══ Source data
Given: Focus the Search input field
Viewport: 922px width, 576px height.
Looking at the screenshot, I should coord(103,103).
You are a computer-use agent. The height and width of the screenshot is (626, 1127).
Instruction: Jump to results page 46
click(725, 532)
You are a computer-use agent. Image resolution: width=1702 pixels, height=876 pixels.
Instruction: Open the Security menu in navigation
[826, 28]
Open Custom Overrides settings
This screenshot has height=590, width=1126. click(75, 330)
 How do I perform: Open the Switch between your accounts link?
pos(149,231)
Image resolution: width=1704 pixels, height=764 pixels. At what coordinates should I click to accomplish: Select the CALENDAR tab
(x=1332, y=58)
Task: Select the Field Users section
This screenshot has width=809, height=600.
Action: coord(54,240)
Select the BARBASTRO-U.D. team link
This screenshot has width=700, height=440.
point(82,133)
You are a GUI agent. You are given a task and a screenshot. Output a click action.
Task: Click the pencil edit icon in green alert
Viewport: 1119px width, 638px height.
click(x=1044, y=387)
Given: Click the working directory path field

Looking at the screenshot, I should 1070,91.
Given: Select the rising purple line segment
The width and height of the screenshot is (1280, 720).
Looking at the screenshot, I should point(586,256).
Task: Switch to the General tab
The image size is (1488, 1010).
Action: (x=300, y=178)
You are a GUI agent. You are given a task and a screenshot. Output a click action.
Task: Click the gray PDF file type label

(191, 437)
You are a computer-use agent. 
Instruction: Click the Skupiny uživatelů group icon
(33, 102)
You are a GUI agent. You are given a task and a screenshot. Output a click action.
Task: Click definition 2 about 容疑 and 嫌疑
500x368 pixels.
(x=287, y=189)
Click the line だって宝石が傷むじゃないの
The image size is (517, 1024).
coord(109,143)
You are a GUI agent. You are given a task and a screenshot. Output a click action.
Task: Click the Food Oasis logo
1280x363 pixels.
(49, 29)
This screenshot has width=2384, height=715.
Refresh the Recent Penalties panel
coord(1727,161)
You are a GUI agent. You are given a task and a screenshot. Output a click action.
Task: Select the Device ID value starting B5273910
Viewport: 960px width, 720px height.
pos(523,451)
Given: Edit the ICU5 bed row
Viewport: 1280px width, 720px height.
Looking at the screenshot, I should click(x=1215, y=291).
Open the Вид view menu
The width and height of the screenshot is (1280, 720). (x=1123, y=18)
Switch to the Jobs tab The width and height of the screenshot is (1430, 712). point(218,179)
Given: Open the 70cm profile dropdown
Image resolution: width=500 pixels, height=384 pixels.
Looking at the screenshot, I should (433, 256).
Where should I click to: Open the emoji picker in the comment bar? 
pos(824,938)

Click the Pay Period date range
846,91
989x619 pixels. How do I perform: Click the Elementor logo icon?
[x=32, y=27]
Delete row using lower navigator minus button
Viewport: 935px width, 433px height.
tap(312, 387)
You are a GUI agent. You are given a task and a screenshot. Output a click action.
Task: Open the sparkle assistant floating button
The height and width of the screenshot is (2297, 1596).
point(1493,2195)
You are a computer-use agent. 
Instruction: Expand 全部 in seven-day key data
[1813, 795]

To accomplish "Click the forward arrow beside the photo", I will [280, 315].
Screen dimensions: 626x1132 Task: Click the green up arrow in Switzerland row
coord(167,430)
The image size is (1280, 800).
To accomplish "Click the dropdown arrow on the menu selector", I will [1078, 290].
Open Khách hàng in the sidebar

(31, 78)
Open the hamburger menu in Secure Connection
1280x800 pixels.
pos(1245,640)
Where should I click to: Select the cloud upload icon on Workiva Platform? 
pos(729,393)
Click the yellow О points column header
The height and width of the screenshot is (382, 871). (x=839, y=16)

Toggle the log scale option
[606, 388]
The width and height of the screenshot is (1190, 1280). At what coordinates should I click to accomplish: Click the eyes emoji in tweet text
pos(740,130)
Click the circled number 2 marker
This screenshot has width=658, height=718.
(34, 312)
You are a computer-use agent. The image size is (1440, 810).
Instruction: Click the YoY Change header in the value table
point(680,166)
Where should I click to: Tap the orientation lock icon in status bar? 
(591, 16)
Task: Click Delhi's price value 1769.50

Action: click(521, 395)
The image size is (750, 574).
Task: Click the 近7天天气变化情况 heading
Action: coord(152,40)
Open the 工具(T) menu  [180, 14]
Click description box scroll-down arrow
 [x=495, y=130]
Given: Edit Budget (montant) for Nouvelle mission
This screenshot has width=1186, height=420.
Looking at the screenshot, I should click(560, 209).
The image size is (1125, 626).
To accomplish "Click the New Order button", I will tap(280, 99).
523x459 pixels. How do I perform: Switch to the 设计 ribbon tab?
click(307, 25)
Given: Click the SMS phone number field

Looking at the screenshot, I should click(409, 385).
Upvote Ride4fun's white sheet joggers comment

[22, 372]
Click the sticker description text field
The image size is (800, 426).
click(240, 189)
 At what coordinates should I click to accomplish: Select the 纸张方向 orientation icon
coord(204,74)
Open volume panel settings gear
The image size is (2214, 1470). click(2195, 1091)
════
§ **Exercise directions**: Restate the material exactly, from its opening line to its closing one.

§ **Answer space**:
Given: Focus the Search input field
Viewport: 922px width, 576px height.
Looking at the screenshot, I should coord(103,103).
You are a computer-use agent. The height and width of the screenshot is (626, 1127).
Instruction: Jump to results page 46
click(725, 532)
You are a computer-use agent. Image resolution: width=1702 pixels, height=876 pixels.
Instruction: Open the Security menu in navigation
[826, 28]
Open Custom Overrides settings
This screenshot has height=590, width=1126. click(75, 330)
 How do I perform: Open the Switch between your accounts link?
pos(149,231)
Image resolution: width=1704 pixels, height=764 pixels. At what coordinates should I click to accomplish: Select the CALENDAR tab
(x=1332, y=58)
Task: Select the Field Users section
This screenshot has width=809, height=600.
Action: coord(54,240)
Select the BARBASTRO-U.D. team link
This screenshot has width=700, height=440.
point(82,133)
You are a GUI agent. You are given a task and a screenshot. Output a click action.
Task: Click the pencil edit icon in green alert
Viewport: 1119px width, 638px height.
click(x=1044, y=387)
Given: Click the working directory path field

Looking at the screenshot, I should 1070,91.
Given: Select the rising purple line segment
The width and height of the screenshot is (1280, 720).
Looking at the screenshot, I should point(586,256).
Task: Switch to the General tab
The image size is (1488, 1010).
Action: (x=300, y=178)
You are a GUI agent. You are given a task and a screenshot. Output a click action.
Task: Click the gray PDF file type label

(191, 437)
You are a computer-use agent. 
Instruction: Click the Skupiny uživatelů group icon
(33, 102)
You are a GUI agent. You are given a task and a screenshot. Output a click action.
Task: Click definition 2 about 容疑 and 嫌疑
500x368 pixels.
(x=287, y=189)
Click the line だって宝石が傷むじゃないの
The image size is (517, 1024).
coord(109,143)
You are a GUI agent. You are given a task and a screenshot. Output a click action.
Task: Click the Food Oasis logo
1280x363 pixels.
(49, 29)
This screenshot has width=2384, height=715.
Refresh the Recent Penalties panel
coord(1727,161)
You are a GUI agent. You are given a task and a screenshot. Output a click action.
Task: Select the Device ID value starting B5273910
Viewport: 960px width, 720px height.
pos(523,451)
Given: Edit the ICU5 bed row
Viewport: 1280px width, 720px height.
Looking at the screenshot, I should click(x=1215, y=291).
Open the Вид view menu
The width and height of the screenshot is (1280, 720). (x=1123, y=18)
Switch to the Jobs tab The width and height of the screenshot is (1430, 712). point(218,179)
Given: Open the 70cm profile dropdown
Image resolution: width=500 pixels, height=384 pixels.
Looking at the screenshot, I should (433, 256).
Where should I click to: Open the emoji picker in the comment bar? 
pos(824,938)

Click the Pay Period date range
846,91
989x619 pixels. How do I perform: Click the Elementor logo icon?
[x=32, y=27]
Delete row using lower navigator minus button
Viewport: 935px width, 433px height.
tap(312, 387)
You are a GUI agent. You are given a task and a screenshot. Output a click action.
Task: Open the sparkle assistant floating button
The height and width of the screenshot is (2297, 1596).
point(1493,2195)
You are a computer-use agent. 
Instruction: Expand 全部 in seven-day key data
[1813, 795]

To accomplish "Click the forward arrow beside the photo", I will [280, 315].
Screen dimensions: 626x1132 Task: Click the green up arrow in Switzerland row
coord(167,430)
The image size is (1280, 800).
To accomplish "Click the dropdown arrow on the menu selector", I will [1078, 290].
Open Khách hàng in the sidebar

(31, 78)
Open the hamburger menu in Secure Connection
1280x800 pixels.
pos(1245,640)
Where should I click to: Select the cloud upload icon on Workiva Platform? 
pos(729,393)
Click the yellow О points column header
The height and width of the screenshot is (382, 871). (x=839, y=16)

Toggle the log scale option
[606, 388]
The width and height of the screenshot is (1190, 1280). At what coordinates should I click to accomplish: Click the eyes emoji in tweet text
pos(740,130)
Click the circled number 2 marker
This screenshot has width=658, height=718.
(34, 312)
You are a computer-use agent. The image size is (1440, 810).
Instruction: Click the YoY Change header in the value table
point(680,166)
Where should I click to: Tap the orientation lock icon in status bar? 
(591, 16)
Task: Click Delhi's price value 1769.50

Action: click(521, 395)
The image size is (750, 574).
Task: Click the 近7天天气变化情况 heading
Action: coord(152,40)
Open the 工具(T) menu  [180, 14]
Click description box scroll-down arrow
 [x=495, y=130]
Given: Edit Budget (montant) for Nouvelle mission
This screenshot has width=1186, height=420.
Looking at the screenshot, I should click(560, 209).
The image size is (1125, 626).
To accomplish "Click the New Order button", I will tap(280, 99).
523x459 pixels. How do I perform: Switch to the 设计 ribbon tab?
click(307, 25)
Given: Click the SMS phone number field

Looking at the screenshot, I should click(409, 385).
Upvote Ride4fun's white sheet joggers comment

[22, 372]
Click the sticker description text field
The image size is (800, 426).
click(240, 189)
 At what coordinates should I click to accomplish: Select the 纸张方向 orientation icon
coord(204,74)
Open volume panel settings gear
The image size is (2214, 1470). click(2195, 1091)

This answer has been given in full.